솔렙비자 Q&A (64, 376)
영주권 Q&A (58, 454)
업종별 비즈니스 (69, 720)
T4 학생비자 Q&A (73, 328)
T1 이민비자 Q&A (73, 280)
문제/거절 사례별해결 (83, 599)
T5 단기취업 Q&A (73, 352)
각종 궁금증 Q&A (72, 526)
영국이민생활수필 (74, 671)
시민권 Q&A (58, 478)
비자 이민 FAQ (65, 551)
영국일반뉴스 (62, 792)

----

- What you should do -
Copy out the lines above word for word, without any changes.

- Problem solution -
솔렙비자 Q&A (64, 376)
영주권 Q&A (58, 454)
업종별 비즈니스 (69, 720)
T4 학생비자 Q&A (73, 328)
T1 이민비자 Q&A (73, 280)
문제/거절 사례별해결 (83, 599)
T5 단기취업 Q&A (73, 352)
각종 궁금증 Q&A (72, 526)
영국이민생활수필 (74, 671)
시민권 Q&A (58, 478)
비자 이민 FAQ (65, 551)
영국일반뉴스 (62, 792)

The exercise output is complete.